YOUR TASK
Your task is to repeat exactly the lines below between the line holding "Task: Tap the chat bubble icon in phone app" and the line holding "Task: Click the Statistical", inclusive, and only those.

SUPPLIED DATA
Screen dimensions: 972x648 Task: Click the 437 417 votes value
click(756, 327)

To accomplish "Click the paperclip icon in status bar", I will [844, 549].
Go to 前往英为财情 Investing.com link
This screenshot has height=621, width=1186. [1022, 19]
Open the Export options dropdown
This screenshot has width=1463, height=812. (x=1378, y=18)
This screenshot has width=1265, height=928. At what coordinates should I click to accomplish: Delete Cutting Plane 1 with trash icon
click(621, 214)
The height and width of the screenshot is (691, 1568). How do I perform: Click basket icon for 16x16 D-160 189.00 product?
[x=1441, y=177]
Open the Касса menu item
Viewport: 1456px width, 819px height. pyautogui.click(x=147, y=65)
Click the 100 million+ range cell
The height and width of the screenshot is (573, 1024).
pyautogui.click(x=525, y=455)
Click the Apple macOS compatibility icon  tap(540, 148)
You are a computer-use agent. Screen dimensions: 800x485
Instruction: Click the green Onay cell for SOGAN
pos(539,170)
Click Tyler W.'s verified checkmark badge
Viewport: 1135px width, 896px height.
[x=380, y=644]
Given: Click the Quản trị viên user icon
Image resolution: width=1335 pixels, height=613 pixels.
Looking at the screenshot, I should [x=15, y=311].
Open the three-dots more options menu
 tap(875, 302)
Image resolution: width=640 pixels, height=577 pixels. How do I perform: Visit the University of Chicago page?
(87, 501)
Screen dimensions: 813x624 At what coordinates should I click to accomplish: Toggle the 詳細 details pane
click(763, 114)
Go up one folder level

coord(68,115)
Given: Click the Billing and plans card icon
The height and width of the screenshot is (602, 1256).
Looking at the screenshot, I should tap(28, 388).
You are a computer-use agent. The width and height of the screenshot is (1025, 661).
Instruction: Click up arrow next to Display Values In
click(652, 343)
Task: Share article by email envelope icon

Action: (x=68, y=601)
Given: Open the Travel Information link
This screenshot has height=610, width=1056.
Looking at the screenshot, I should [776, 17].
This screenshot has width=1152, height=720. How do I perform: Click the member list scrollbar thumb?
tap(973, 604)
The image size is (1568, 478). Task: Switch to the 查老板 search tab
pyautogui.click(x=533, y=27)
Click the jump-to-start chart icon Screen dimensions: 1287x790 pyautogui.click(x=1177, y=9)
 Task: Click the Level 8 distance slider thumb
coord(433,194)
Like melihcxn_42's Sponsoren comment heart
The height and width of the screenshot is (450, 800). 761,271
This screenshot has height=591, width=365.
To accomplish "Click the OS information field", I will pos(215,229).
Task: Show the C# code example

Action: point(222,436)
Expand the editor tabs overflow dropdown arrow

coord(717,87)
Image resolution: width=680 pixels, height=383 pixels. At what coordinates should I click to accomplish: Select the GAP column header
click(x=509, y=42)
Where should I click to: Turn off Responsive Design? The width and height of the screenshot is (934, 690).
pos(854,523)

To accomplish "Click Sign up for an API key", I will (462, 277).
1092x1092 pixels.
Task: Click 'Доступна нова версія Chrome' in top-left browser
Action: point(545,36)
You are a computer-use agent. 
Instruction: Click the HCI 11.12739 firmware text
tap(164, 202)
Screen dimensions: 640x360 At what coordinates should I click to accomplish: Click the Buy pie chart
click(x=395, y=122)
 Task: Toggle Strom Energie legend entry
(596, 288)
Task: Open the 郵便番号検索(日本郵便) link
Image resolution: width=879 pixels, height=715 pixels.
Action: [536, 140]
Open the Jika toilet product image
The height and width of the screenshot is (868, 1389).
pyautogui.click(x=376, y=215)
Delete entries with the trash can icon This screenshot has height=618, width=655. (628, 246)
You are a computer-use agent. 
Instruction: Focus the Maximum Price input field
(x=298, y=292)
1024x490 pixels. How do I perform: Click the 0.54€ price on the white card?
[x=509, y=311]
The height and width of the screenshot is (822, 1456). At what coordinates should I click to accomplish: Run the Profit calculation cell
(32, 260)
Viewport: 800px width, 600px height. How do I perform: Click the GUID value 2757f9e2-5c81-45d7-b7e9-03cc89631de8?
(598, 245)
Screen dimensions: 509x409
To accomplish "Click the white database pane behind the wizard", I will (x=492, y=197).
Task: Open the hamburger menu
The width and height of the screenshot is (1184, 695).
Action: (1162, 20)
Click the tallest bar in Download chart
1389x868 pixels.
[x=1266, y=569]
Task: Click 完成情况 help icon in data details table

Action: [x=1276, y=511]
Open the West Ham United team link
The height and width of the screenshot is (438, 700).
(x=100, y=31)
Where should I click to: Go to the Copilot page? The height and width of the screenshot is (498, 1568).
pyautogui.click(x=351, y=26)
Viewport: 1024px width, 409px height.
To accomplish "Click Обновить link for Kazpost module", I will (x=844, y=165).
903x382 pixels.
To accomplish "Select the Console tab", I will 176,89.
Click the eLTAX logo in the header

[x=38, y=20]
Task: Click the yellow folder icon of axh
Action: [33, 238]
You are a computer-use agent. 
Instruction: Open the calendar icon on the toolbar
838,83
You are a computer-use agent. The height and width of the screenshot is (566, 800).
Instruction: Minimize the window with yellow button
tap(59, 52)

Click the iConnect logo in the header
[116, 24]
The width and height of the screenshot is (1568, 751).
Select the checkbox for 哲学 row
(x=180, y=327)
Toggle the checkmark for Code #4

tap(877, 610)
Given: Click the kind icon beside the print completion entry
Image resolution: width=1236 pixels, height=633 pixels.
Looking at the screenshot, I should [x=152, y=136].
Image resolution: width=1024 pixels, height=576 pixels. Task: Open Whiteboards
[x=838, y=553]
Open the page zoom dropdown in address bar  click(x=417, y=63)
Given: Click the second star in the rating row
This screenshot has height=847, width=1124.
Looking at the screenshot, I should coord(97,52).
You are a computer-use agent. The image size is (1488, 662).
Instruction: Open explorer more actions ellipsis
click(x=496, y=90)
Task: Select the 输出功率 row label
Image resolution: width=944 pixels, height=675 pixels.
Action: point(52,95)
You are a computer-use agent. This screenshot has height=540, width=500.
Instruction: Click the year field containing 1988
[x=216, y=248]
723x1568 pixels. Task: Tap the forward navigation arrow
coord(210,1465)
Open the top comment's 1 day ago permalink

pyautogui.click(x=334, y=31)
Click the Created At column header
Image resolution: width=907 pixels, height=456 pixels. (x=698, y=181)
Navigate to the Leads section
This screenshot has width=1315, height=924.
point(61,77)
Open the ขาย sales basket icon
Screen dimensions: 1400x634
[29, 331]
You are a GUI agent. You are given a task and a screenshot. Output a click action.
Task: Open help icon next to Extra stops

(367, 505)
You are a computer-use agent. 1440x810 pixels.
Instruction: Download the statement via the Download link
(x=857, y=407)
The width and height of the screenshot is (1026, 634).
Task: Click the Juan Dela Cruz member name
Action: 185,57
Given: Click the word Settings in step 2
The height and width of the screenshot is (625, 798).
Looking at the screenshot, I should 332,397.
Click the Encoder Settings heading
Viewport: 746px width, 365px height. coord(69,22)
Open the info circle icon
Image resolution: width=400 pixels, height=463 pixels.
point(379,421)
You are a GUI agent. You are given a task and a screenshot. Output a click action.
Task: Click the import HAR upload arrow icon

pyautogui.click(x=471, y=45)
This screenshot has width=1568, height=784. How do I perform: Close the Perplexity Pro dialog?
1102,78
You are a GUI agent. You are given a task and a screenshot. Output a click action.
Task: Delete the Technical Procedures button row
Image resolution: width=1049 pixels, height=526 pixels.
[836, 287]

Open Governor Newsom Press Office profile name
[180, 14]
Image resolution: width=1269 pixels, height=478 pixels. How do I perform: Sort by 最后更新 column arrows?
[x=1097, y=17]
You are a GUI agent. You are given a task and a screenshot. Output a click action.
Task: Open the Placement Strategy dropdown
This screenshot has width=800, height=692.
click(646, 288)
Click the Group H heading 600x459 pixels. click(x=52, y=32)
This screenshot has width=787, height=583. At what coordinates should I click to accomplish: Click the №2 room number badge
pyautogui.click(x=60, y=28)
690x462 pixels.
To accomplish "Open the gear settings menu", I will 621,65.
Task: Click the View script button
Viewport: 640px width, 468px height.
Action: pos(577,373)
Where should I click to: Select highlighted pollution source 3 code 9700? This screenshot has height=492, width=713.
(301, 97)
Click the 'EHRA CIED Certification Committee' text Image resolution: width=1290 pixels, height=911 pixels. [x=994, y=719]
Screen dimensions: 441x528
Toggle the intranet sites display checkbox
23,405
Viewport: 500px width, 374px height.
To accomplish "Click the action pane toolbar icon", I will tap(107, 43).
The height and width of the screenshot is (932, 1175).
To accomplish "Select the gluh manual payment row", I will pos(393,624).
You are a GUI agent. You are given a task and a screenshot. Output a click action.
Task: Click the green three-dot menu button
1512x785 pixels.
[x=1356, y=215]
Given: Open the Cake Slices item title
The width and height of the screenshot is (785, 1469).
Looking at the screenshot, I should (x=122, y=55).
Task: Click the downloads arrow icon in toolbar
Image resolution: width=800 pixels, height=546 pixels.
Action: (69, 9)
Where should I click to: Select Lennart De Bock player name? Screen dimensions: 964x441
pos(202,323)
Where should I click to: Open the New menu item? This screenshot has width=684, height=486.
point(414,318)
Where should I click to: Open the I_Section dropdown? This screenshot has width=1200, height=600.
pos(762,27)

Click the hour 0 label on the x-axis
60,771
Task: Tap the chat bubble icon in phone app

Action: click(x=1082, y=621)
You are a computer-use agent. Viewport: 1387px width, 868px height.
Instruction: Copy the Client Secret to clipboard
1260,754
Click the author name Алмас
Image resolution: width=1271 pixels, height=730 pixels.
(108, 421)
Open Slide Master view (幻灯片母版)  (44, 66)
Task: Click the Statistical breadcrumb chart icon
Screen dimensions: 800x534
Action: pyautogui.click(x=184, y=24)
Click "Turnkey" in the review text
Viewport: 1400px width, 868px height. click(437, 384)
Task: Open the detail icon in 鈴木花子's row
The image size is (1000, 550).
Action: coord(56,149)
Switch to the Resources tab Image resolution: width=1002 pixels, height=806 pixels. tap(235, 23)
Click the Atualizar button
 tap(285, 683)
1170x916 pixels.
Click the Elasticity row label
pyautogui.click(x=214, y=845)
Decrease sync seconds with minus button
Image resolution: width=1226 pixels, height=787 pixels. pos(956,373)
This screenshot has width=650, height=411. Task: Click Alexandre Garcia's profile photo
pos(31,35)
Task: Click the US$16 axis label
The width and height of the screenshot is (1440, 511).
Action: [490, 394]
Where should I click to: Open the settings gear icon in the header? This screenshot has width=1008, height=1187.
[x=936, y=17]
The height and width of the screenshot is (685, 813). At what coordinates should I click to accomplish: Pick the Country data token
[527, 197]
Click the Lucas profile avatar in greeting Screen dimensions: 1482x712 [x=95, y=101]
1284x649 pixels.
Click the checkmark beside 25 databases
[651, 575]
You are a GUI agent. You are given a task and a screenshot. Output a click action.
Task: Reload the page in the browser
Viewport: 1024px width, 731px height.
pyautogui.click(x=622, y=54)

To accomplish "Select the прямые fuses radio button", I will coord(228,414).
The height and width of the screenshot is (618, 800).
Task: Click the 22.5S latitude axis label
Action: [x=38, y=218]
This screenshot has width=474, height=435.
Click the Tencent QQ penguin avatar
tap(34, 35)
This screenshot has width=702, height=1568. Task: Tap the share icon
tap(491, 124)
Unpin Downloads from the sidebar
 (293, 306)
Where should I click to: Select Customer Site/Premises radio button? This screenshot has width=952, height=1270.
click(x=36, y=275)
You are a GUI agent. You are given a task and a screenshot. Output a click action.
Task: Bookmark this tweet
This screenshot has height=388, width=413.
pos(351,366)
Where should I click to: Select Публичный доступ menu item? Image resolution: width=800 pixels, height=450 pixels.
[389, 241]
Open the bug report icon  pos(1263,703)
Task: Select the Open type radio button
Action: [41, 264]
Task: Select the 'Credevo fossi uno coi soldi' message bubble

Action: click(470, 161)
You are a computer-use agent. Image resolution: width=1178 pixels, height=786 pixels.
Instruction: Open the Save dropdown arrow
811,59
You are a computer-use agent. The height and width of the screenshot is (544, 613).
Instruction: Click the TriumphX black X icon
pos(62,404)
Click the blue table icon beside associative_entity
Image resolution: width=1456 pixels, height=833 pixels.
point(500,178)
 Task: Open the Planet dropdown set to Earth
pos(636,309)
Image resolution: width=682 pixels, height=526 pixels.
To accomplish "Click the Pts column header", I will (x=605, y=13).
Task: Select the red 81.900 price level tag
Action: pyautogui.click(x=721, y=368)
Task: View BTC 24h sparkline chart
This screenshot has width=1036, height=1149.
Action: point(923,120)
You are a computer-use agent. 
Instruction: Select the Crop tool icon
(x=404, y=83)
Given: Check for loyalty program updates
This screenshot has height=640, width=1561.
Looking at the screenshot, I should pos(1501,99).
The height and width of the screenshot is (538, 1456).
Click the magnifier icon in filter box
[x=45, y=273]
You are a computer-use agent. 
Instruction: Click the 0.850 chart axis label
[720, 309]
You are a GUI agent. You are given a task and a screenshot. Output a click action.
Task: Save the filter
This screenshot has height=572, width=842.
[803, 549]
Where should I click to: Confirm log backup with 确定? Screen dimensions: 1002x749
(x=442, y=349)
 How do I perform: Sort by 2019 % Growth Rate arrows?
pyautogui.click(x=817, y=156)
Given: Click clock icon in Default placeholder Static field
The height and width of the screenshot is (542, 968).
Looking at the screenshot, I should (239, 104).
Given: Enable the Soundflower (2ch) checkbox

ANSWER BOX
Task: Tap the chat bubble icon in phone app

Action: click(x=1082, y=621)
You are a computer-use agent. Viewport: 1387px width, 868px height.
Instruction: Copy the Client Secret to clipboard
1260,754
Click the author name Алмас
Image resolution: width=1271 pixels, height=730 pixels.
(108, 421)
Open Slide Master view (幻灯片母版)  (44, 66)
Task: Click the Statistical breadcrumb chart icon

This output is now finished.